Most homeowners live in their property for about ten years before selling. Homeowners without a mortgage stay longer, typically for 24 years. However, this doesn’t stop them from hanging on reports on whether house prices are up or down, even though in the majority of cases these movements are notional returns that won’t be realised for many years.
But how should a homeowner make informed, long-term decisions about their property when house prices are reported monthly and annually?
Our Market Insights report is a 30-year outlook and it gives food for thought for anyone who owns or aspires to own a home, and also for policy planners and housebuilders.
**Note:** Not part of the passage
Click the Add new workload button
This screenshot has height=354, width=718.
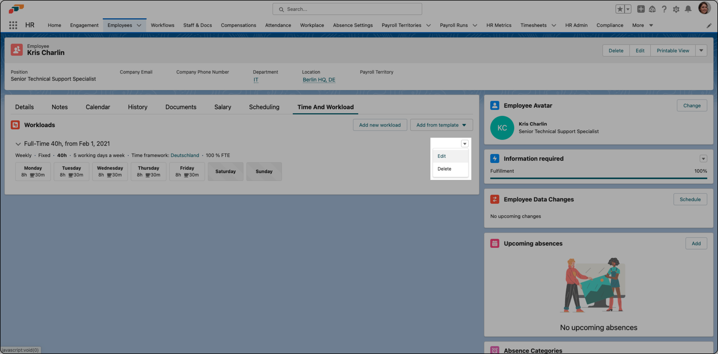click(x=380, y=125)
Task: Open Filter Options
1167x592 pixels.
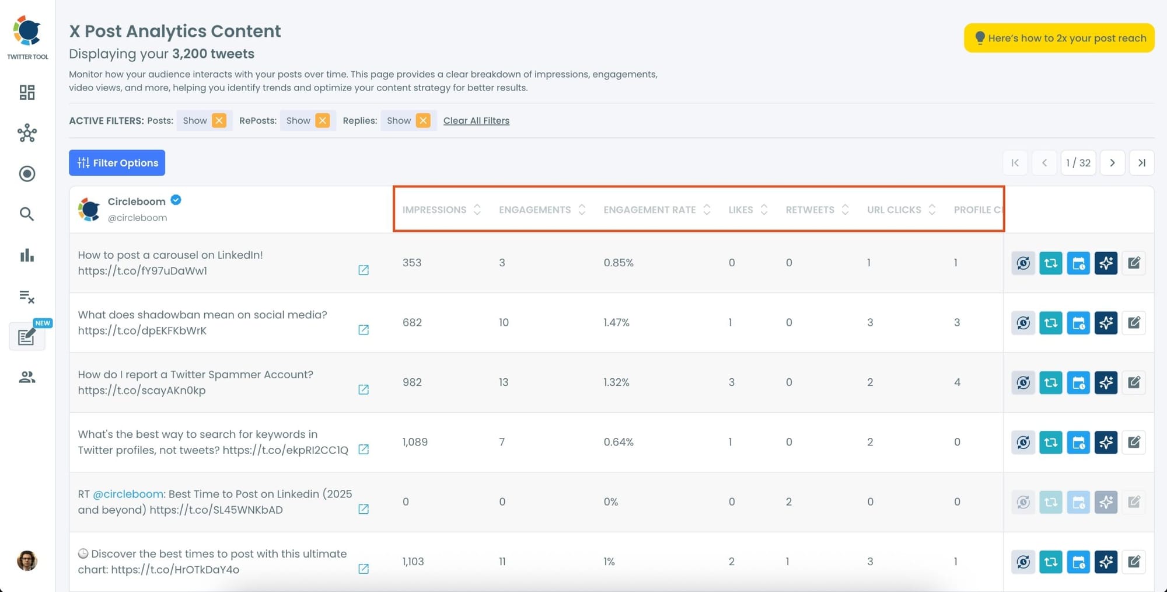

The report states that “a fundamental force in demand for housing, often overlooked, is changing demographics”. The emerging trend is that “the UK population is not just ageing but becoming elderly”. According to the report, a 31 per cent increase, or close to a million more households, will be over the age of 75 by 2028 compared to 2018, and 11 per cent, or about 750,000, more households will be aged 55 to 74.
If postwar baby boomers are going to vacate their family homes — for which demand always outstrips supply — they will have substantial purchasing power, and this could lead to greater demand for lateral conversions in attractive towns and cities, single-level eco-retreats and barn conversions in beautiful locations with good amenities.
Once the baby boomer generation passes, they will leave not just property but freed-up capital that will likely bypass Gen X (born between the mid-1960s and 1980) and millennials (born between 1981 and the mid-1990s) — who will be older and likely already housed — and go to their Gen Z (born between the late 1990s and early 2000s) and Alpha grandchildren (born after 2010).
They are likely to be more concerned about the environment and benefiting from technological changes, which means living in cities will be a choice rather than a necessity. While some of them will still probably want to occupy the trendy parts of east London, this may make an environmentally conscious country lifestyle in less fashionable counties such as Kent, Somerset and West Yorkshire more appealing to younger generations.
It’s fascinating to speculate on how artificial intelligence (AI) could affect the property market. The AI-enabled Generation Alpha will be supporting an unprecedented large number of older people who probably won’t want to live in gated communities as their forebears did. A recent YouGov survey found that 90 per cent of respondents would prefer to be supported at home in older age than in a residential care home.
Gen Alpha may well provide care robots to older people, with the robots taking care of a range of chores, including monitoring health, leading to less downsizing and the slower recycling of homes. As demand grows for prime property, we may see a return to multigenerational and communal living.
Population decline, migration, government building targets, climate change, working practices, inheritance and other taxation policies, rental market reforms, repurposing of urban/office buildings — there are too many variables to know where we will be in 2054, but one thing is certain: homeownership is embedded in the British psyche and a critical engine of our economy.
That’s why it feels safe to say, we will still be discussing house prices at dinner parties in 2054.